┌──
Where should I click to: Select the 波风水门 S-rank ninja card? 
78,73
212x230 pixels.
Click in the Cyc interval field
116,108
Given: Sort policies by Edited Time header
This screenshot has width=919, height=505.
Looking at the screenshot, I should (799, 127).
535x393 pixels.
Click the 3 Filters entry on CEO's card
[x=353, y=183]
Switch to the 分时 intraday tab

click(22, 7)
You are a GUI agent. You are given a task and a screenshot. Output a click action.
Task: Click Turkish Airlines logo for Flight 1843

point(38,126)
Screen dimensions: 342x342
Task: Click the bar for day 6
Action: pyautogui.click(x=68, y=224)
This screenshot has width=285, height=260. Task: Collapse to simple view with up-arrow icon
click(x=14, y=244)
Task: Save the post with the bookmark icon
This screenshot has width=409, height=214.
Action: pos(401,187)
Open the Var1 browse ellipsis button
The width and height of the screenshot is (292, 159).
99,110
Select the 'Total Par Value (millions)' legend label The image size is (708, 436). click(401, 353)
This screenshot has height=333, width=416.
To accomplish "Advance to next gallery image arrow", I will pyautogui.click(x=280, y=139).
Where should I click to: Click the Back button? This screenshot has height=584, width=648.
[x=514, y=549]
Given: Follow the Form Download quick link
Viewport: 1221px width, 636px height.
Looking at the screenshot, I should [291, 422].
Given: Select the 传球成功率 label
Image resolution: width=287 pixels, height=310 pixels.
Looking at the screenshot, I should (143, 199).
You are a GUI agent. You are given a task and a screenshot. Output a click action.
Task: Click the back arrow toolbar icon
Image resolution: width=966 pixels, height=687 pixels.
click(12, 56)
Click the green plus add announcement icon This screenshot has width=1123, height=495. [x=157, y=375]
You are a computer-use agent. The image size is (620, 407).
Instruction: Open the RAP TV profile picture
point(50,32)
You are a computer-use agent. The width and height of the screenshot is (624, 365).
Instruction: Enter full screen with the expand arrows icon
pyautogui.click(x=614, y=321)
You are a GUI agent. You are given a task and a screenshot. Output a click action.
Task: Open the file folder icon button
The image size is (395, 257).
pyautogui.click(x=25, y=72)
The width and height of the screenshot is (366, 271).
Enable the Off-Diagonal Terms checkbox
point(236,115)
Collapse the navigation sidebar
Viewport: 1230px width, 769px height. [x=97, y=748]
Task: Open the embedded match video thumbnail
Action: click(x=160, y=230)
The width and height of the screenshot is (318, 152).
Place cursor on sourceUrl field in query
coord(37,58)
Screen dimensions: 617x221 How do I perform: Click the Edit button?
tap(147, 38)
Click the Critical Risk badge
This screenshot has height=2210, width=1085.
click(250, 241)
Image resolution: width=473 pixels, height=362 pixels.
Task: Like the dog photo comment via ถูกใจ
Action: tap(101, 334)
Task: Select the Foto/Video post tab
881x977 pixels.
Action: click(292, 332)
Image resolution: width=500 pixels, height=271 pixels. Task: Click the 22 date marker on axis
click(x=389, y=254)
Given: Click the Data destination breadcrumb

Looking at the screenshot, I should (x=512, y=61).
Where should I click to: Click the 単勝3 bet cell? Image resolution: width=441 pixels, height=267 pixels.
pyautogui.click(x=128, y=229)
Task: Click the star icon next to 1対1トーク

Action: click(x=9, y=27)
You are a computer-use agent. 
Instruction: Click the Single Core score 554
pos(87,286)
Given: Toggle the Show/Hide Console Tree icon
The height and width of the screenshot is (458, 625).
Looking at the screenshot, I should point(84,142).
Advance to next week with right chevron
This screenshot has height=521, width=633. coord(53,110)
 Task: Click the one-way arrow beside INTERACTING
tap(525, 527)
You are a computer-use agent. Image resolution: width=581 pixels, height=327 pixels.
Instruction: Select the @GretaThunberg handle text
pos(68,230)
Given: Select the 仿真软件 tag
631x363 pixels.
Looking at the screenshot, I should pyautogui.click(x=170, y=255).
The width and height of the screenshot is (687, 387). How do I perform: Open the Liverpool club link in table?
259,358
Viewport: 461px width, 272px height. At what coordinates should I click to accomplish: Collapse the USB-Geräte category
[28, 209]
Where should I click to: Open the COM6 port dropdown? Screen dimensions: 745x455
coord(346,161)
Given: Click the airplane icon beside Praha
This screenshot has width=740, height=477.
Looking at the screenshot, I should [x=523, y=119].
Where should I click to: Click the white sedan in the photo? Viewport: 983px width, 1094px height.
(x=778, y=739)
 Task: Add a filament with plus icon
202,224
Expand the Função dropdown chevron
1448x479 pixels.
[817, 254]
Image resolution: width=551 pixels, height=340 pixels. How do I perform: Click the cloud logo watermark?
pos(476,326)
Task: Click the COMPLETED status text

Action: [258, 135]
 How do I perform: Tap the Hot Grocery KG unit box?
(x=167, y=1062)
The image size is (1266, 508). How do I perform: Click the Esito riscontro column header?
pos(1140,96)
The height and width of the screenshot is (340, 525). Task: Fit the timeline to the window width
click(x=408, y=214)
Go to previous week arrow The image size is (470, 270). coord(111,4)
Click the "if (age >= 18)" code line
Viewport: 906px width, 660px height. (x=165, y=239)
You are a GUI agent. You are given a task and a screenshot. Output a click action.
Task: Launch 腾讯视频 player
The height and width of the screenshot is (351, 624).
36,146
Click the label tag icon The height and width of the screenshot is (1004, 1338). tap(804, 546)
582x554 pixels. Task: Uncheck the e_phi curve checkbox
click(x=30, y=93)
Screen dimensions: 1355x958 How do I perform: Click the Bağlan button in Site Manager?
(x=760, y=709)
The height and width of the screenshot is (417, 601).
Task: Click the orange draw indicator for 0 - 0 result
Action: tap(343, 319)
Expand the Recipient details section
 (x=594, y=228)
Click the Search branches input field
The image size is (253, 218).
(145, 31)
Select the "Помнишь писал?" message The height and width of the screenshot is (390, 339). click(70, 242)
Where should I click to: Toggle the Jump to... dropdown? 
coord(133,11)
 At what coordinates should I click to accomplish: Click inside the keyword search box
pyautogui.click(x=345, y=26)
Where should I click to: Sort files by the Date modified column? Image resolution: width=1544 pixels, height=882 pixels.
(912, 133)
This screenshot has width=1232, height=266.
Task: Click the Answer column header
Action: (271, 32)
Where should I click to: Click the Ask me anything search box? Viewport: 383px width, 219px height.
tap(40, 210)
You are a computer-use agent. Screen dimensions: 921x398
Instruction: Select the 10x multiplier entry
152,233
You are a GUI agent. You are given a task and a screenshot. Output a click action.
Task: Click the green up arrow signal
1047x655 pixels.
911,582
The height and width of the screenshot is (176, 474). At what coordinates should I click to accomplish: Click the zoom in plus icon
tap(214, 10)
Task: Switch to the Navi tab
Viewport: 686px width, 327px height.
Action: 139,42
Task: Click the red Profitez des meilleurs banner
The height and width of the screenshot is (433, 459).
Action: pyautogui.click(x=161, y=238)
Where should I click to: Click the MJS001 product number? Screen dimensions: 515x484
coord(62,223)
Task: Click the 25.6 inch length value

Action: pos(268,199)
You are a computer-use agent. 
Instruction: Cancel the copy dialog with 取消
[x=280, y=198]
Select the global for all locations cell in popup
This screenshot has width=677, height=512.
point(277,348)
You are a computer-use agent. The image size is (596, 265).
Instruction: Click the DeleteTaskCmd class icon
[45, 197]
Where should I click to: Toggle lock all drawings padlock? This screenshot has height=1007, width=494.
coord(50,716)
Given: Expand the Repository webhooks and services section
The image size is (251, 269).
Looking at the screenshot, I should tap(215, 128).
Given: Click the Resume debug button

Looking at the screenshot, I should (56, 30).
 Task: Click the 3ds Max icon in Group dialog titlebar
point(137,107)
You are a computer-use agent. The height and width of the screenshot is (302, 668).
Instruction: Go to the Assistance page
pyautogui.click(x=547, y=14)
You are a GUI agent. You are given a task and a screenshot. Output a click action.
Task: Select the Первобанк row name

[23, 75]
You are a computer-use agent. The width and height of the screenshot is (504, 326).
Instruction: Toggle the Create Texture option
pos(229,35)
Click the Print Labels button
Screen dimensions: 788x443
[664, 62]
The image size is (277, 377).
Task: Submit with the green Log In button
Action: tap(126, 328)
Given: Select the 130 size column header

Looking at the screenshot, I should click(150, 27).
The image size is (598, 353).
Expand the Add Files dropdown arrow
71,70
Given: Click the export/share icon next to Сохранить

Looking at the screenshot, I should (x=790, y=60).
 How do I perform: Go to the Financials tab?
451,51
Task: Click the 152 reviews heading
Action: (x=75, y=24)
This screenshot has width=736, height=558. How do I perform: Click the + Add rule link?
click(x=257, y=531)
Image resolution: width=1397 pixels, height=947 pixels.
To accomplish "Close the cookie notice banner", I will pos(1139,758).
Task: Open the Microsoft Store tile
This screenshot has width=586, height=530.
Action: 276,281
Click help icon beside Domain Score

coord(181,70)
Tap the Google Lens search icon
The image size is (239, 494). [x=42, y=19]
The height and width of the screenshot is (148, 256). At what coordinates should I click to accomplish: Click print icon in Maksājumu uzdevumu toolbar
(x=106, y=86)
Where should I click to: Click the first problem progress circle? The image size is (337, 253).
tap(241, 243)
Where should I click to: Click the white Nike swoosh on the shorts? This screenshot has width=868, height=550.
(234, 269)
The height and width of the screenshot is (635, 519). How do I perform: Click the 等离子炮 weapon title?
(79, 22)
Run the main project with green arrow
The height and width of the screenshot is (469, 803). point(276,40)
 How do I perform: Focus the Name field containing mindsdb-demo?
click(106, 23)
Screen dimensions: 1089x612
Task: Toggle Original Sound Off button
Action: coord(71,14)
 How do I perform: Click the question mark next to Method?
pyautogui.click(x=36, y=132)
└──
Work to complete:
Wherever a line in the listing contains the word "will", copy that line out.

The completed task:
To accomplish "Advance to next gallery image arrow", I will pyautogui.click(x=280, y=139).
To accomplish "Close the cookie notice banner", I will pos(1139,758).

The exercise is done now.